Requirement.
The entries below contain a line with "You are a computer-use agent. 346x343 pixels." and a line with "Click image carousel". Retype exactly everything from the first down to the second, both included, and nothing else.

Supplied entries.
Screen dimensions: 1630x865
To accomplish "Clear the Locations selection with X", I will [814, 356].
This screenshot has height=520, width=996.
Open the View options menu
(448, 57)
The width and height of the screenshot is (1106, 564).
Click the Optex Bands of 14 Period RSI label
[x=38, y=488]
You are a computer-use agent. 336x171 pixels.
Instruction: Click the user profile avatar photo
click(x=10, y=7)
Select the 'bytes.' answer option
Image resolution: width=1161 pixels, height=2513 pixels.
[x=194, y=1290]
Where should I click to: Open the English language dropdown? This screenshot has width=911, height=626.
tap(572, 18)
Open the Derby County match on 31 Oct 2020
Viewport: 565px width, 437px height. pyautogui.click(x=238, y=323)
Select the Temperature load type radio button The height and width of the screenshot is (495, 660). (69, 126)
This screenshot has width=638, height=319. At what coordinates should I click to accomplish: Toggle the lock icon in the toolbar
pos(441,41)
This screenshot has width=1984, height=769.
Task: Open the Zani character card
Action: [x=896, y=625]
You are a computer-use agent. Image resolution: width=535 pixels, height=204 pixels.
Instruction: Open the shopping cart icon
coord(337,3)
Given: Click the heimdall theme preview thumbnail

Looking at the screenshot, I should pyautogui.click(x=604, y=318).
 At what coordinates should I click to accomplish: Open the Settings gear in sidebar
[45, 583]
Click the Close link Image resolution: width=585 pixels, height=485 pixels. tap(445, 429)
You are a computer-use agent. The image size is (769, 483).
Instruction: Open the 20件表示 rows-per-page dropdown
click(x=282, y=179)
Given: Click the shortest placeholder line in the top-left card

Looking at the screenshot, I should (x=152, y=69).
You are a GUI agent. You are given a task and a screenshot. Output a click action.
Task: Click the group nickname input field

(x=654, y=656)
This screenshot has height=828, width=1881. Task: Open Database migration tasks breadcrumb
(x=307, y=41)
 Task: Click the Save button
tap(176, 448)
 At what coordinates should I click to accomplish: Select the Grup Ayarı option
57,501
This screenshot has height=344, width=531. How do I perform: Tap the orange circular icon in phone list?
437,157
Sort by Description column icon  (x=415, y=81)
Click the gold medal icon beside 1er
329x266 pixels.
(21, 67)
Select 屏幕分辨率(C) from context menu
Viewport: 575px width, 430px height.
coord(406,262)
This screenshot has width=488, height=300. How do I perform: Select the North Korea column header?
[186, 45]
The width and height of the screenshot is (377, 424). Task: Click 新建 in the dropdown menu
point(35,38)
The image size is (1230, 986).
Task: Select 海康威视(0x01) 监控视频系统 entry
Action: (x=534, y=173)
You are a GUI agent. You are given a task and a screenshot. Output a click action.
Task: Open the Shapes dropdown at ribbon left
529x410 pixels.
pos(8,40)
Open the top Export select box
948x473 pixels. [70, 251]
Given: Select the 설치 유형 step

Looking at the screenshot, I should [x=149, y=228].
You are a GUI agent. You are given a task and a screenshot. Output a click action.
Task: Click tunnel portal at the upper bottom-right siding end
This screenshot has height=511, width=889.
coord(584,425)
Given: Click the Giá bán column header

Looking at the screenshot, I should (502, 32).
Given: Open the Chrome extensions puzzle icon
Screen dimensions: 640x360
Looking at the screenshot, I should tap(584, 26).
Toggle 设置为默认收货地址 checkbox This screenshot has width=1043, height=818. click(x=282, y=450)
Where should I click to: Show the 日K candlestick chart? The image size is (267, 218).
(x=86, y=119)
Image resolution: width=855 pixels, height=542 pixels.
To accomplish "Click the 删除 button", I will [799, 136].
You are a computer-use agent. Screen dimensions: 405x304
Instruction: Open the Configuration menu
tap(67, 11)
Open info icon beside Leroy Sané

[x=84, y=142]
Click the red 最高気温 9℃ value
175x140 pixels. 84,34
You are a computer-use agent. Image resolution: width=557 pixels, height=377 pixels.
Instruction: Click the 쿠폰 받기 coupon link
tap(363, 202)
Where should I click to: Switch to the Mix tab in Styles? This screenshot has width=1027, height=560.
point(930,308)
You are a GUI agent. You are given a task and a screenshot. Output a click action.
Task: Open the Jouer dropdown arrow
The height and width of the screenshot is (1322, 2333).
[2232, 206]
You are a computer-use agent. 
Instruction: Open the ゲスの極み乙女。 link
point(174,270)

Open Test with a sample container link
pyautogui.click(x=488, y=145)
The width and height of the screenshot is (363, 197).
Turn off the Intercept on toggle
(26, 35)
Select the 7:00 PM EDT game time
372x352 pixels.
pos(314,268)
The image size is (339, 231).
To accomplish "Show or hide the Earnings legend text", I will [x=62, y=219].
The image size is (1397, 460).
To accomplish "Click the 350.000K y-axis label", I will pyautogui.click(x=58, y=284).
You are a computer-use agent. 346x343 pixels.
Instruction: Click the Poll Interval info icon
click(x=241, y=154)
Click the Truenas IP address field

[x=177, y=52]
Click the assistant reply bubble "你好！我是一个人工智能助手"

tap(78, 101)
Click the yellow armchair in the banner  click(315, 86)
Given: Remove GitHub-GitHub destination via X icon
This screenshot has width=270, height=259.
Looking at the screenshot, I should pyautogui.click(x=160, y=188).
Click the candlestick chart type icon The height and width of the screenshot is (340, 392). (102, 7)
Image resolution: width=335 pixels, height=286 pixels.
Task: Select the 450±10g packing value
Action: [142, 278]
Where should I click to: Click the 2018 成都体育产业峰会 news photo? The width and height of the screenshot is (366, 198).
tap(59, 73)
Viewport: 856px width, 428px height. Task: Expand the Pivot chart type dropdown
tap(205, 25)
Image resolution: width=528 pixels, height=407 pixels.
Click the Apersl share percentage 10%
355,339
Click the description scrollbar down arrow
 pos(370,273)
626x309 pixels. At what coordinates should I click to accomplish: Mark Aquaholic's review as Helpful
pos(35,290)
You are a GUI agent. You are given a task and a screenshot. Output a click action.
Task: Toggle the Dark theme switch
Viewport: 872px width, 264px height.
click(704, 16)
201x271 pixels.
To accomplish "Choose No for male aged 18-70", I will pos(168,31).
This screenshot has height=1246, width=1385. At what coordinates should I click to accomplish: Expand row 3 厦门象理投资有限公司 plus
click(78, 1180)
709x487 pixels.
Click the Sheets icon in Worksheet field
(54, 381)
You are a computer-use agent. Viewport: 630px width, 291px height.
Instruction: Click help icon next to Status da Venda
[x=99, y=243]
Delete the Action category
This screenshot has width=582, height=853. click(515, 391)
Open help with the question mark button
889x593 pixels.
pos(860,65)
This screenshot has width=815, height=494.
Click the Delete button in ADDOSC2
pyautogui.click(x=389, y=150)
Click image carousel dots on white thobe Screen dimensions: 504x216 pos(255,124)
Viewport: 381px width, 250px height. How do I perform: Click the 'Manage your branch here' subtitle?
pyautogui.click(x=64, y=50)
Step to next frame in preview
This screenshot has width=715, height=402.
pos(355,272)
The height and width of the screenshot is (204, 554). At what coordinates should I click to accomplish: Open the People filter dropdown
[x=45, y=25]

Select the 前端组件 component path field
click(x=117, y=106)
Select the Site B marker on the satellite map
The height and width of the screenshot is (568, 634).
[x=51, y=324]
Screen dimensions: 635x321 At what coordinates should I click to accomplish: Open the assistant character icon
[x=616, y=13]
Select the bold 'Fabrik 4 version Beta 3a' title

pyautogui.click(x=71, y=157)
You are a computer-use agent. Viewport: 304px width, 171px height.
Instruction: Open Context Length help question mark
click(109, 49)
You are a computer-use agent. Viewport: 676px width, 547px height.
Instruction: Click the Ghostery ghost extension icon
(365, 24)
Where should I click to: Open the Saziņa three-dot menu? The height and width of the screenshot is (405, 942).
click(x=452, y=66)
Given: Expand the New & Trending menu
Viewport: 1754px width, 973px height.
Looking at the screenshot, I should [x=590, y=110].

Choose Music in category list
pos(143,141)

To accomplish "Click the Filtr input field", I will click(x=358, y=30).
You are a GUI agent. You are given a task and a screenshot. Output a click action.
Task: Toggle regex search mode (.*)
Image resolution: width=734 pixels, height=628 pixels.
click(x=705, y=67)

Response below.
You are a computer-use agent. 346x343 pixels.
Instruction: Click the Poll Interval info icon
click(x=241, y=154)
Click the Truenas IP address field

[x=177, y=52]
Click the assistant reply bubble "你好！我是一个人工智能助手"

tap(78, 101)
Click the yellow armchair in the banner  click(315, 86)
Given: Remove GitHub-GitHub destination via X icon
This screenshot has width=270, height=259.
Looking at the screenshot, I should pyautogui.click(x=160, y=188).
Click the candlestick chart type icon The height and width of the screenshot is (340, 392). (102, 7)
Image resolution: width=335 pixels, height=286 pixels.
Task: Select the 450±10g packing value
Action: [142, 278]
Where should I click to: Click the 2018 成都体育产业峰会 news photo? The width and height of the screenshot is (366, 198).
tap(59, 73)
Viewport: 856px width, 428px height. Task: Expand the Pivot chart type dropdown
tap(205, 25)
Image resolution: width=528 pixels, height=407 pixels.
Click the Apersl share percentage 10%
355,339
Click the description scrollbar down arrow
 pos(370,273)
626x309 pixels. At what coordinates should I click to accomplish: Mark Aquaholic's review as Helpful
pos(35,290)
You are a GUI agent. You are given a task and a screenshot. Output a click action.
Task: Toggle the Dark theme switch
Viewport: 872px width, 264px height.
click(704, 16)
201x271 pixels.
To accomplish "Choose No for male aged 18-70", I will pos(168,31).
This screenshot has height=1246, width=1385. At what coordinates should I click to accomplish: Expand row 3 厦门象理投资有限公司 plus
click(78, 1180)
709x487 pixels.
Click the Sheets icon in Worksheet field
(54, 381)
You are a computer-use agent. Viewport: 630px width, 291px height.
Instruction: Click help icon next to Status da Venda
[x=99, y=243]
Delete the Action category
This screenshot has width=582, height=853. click(515, 391)
Open help with the question mark button
889x593 pixels.
pos(860,65)
This screenshot has width=815, height=494.
Click the Delete button in ADDOSC2
pyautogui.click(x=389, y=150)
Click image carousel dots on white thobe Screen dimensions: 504x216 pos(255,124)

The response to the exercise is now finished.